Wednesday, March 2, 2011

Jane Austen's Coming of Age as an Author

Mari Webb just made the following very interesting comment about Jane Austen's coming of age as an author:

"At the same time, because writing grows out of life, another thought keeps sitting at the back of my mind and nagging at me. I can't help wondering if at least a part of the reason why Austen was a great novelist was precisely BECAUSE she learned to exercise her craft and express her ideas in the face of these limitations and difficulties? We see the same thing with Charlotte, Emily and Anne Brontë (also vicars' daughters!) and George Eliot, not to mention Woolf herself.
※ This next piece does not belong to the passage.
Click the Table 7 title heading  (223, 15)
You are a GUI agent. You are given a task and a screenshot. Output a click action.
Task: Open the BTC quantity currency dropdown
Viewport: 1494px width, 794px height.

Just my two cents worth in a most interesting discussion."

Here is my response:

You're grossly undervaluing your input, Mari, I think that insight was worth at least $100! ;)

My answer is as complicated as your comment--yes undoubtedly JA's pushback against those limitations not only helped her develop a certain inner discipline and toughness that a great writer needs, it also provided her with fuel for her creative fires, in that I see her radical feminism, her anger at the way women were abused in her world, as the central thematic core of all her writing, fiction and nonfiction.

But....had she grown up in a world where women were not abused, and in which she personally had been given firstrate training in writing, I think she still would have found a way to develop that discipline and toughness, and she'd have found _other_ themes to fuel her creative fire. She was a creative tsunami waiting to happen, somehow, some way.

We got the JA we got, because she grew up in that particular world in that particular family--and her pain was our gain.


Cheers, ARNIE


P.S.: Look at Mozart as an interesting counterpoint. He was turned into a circus monkey from early childhood, with his genius on display for the whole world, but.....his father also gave him a spectacular musical education. In the end of the day, look what the world got! But had Mozart been given a more normal childhood and less intense musical education, I still think his genius would have erupted magnificently--but differently.